People don’t always think that climate change is affecting them, but it’s “slowly and steadily affecting us in our community.”

Lina Azeez, with the Watershed Watch Salmon Society, said that’s already happening in the form of low salmon returns in the Fraser River.

While local governments can’t stop climate change, they can improve conditions in local streams to help young salmon to get a good start in life before heading to the Pacific Ocean.

“What can we do to get the federal government to recognize this is an important issue?” she asked.

Azeez said when flood protection measures, such as dikes and pump stations, are built, the passage of fish has to be considered so they can move upstream from larger rivers to smaller streams, where they can spawn.

Older pumps grind up fish as they try to swim upstream. However, the pump station on Lougheed Highway, connecting Kanaka Creek to Spencer Creek, allows fish to pass back and forth, making spawning possible upstream.

“We need to see more of that,” Azeez said.

The federal government is encouraging MPs to hold public meetings to sound out opinion as it develops a climate change policy.

“We’re at the point where we’re seeking ideas,” said North Van MP Jonathan Wilkinson, parliamentary environmental secretary.

The goal is to craft all those ideas into a policy on climate change by this fall.

Ruimy already has established an environmental advisory group in the Pitt Meadows-Maple Ridge riding.

“We have a virtual army of volunteers and they’re just aching to be useful again.”

But combating climate change is something people can do by many small acts on a daily basis, such as recycling, reducing energy use or cutting down on use of the auto, the audience heard.

Laura Benson, with City of Maple Ridge, told the audience that the city now has more than 30 hybrid or electric vehicles in its fleet.

The city has also retrofitted its buildings to cut energy use.
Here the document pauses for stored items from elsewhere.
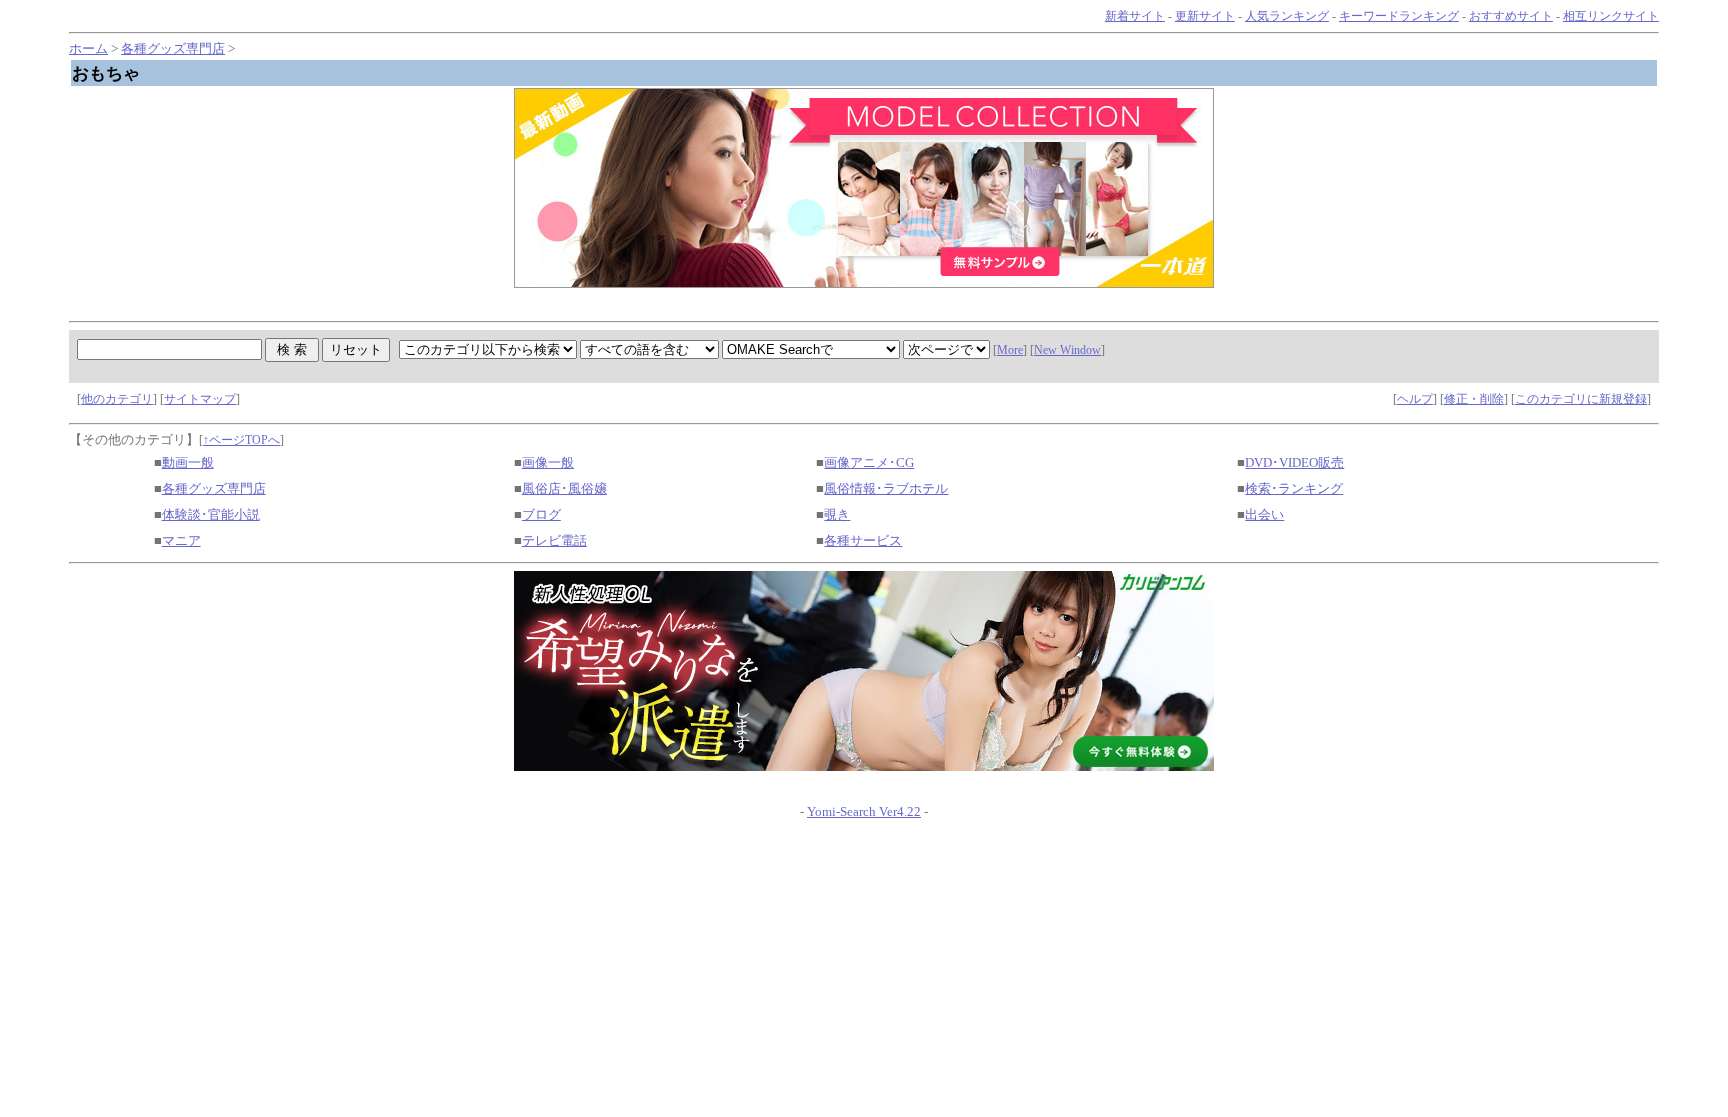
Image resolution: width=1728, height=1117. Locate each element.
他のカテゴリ (117, 399)
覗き (837, 514)
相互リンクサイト (1611, 16)
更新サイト (1205, 16)
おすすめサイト (1511, 16)
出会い (1264, 514)
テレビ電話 (554, 540)
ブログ (541, 514)
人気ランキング (1287, 16)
One example is the installation of solar thermal panels on the Leisure Centre, which has cut energy use in half.

And for the past several years, all new homes must have conduit roughed in to accommodate roof-top solar hot water panels, Benson pointed out.

Alexandra Tudose, with School District No. 42, told the audience it has cut its energy use in schools and is getting students involved in the process.

Wilkinson pointed out that unlike the U.S., most of Canada’s greenhouse gas emissions don’t come from the production of energy, such as from coal-fired electricity plants.

Instead, he said the oil and gas industry is the top producer of greenhouse gases in Canada, followed by transportation, buildings and power generation.

Thanks to hydro electricity and nuclear power, Canada has one of the cleanest energy grids in the world, Wilkinson said.

The goal set last year in the Paris Agreement remains to reduce the country’s greenhouse gases to 30 per cent below 2005 levels by 2030.

Wilkinson said Canada has to think about creating high-tech jobs and how to encourage people to adopt green technology, such as electric vehicles, as promoted by former Green party candidate Peter Tam.

He owns a Nissan Leaf electric car which has a range of about 150 kilometres on one charge.

When maintenance costs are figured in, electric cars are about $300 a month cheaper than similar internal combustion vehicles, he said.

Jack Emberly asked if the federal government was going to reverse former Conservative government’s changes to the Fisheries Act, which removed habitat protection for fish, and other changes to the Navigation Protection Act.

That’s now being reviewed, said Wilkinson.

With most time taken up by presentations, there was little time for the town hall participation. People instead wrote out their ideas to give to the politicians.

“It’s nice to come out of 10 years of dictatorship and actually meet with your politicians,” said one member of the audience.